A survey of GDC 2017 attendees shows that just 3% of developers are working on titles for the Nintendo Switch. Each year GDC attendees are polled as to what platforms they’re currently working on. The poll gives a vague idea of what kind of support modern platforms hold among developers, as well as provide a comparison of developer support versus platform install base. Unfortunately, the survey doesn’t appear positive for the Nintendo Switch.
10 different platforms were included on the survey list, with mobile platforms like iOS and Android being lumped into one Smartphone/Tablet category and VR headsets being lumped together similarly. Out of those 10 platforms or categories, the Nintendo Switch was ranked very last. It sits at just 3% of developers indicating current support, just below the Apple TV’s 4%. Alternate Reality Headsets sits just higher at 5% support.
For a more significant comparison, all of the Nintendo Switch’s major competitors have garnered much larger groupings. While PC may not be Nintendo’s most direct competitor, it sits at the top of the chart at 53%, dwarfing all other platforms.
That should also provide a sense of the GDC platform survey bias. Both the PlayStation 4 and Xbox One have similar support bases at 27% and 22% respectively, despite Sony’s install base being significantly larger than Microsoft’s. Yet that shouldn’t be surprising, considering how often games developed for consoles are shared between the two.
Obviously 3% support is a concerning statistic for the Nintendo Switch, and shows that Nintendo has a long road of persuading third-party developers to support the platform. That challenge is equaled by the one to persuade the larger gaming community that third-parties are on board. Do either of those issues imply the Nintendo Switch won’t be successful? Not at all, but there’s no having less support than the Apple TV at GDC is not a positive.

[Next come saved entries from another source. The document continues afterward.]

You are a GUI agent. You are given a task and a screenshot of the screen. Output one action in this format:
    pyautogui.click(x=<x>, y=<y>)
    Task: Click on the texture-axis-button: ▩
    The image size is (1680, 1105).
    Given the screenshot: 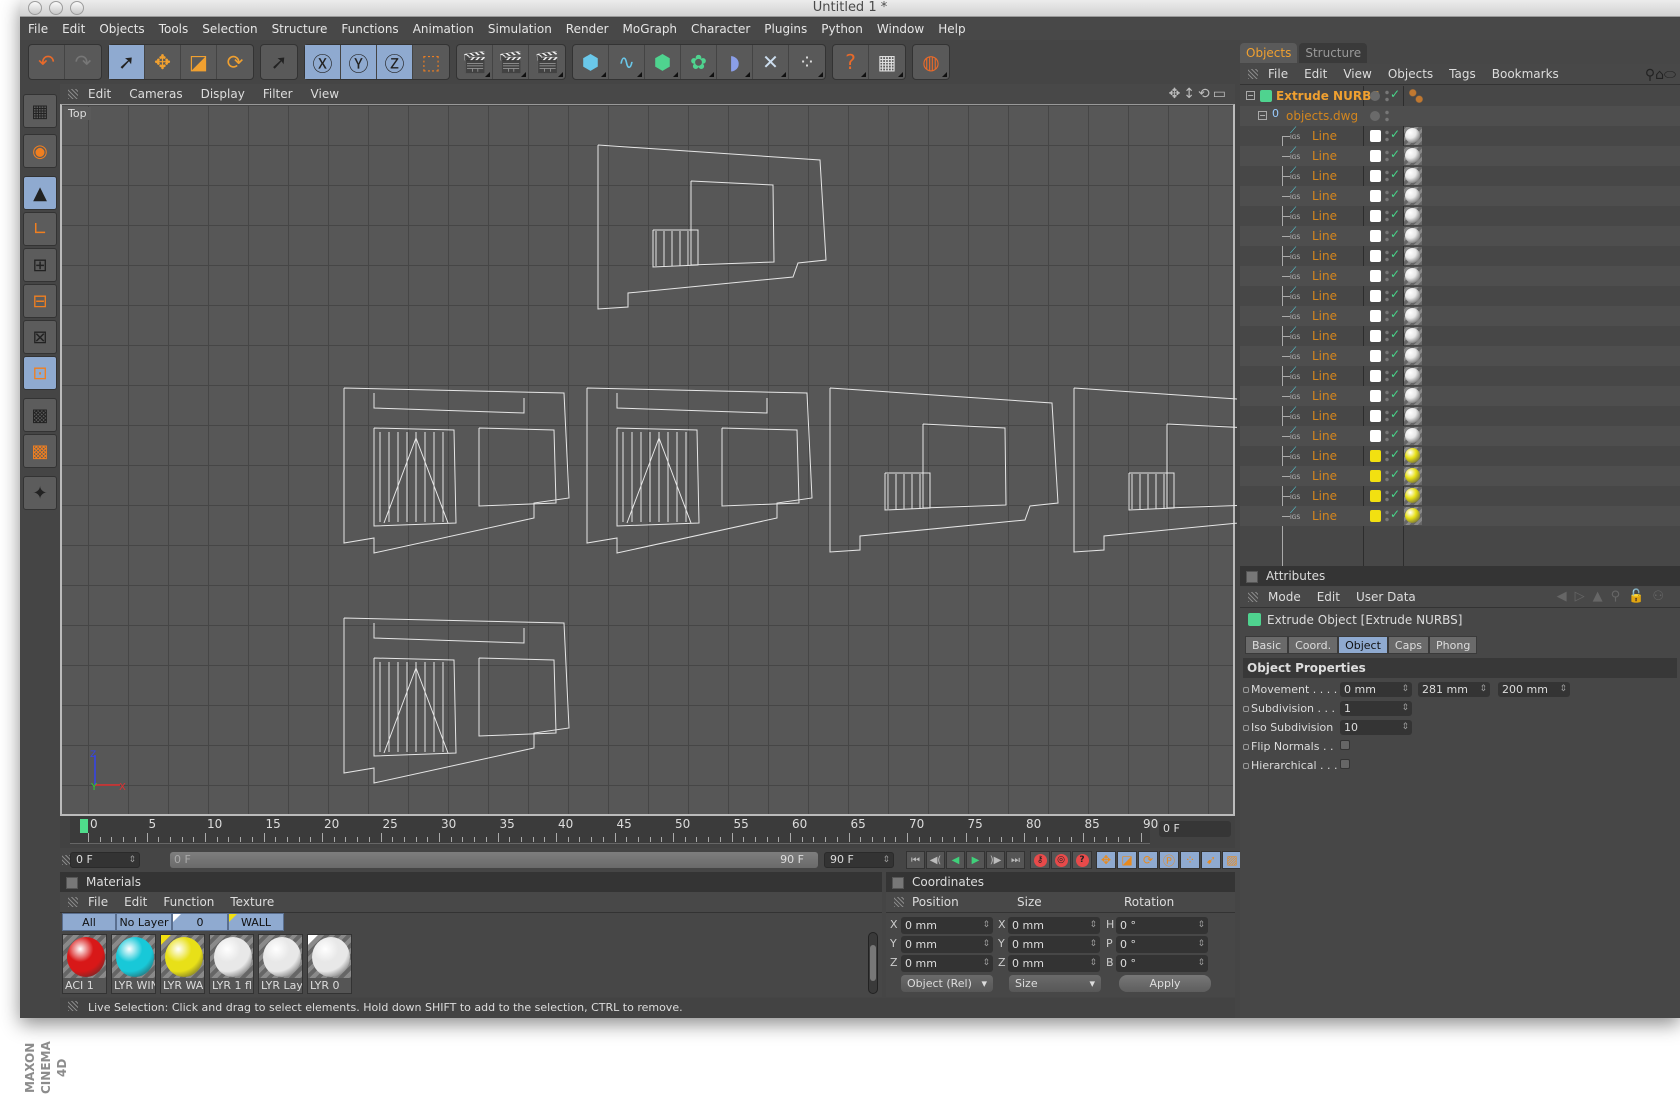 What is the action you would take?
    pyautogui.click(x=40, y=451)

There are good reasons not to take the percentage too seriously, however. For one, GDC 2017 happened prior to the Nintendo Switch’s launch. Since then the Switch’s success has been undeniable, with Nintendo even doubling hardware production to a level that could potentially compete with the Wii — as unlikely as that may seem.
Moreover, 2017’s holiday season will effectively be a second console launch for the Nintendo Switch, meaning there’s a large opportunity for third-party developers to capitalize on titles players pick up along with their console purchase. Needless to say, the 3% at GDC is likely higher now.
The Nintendo Switch is currently available for purchase at retailers, though stock remains extremely limited.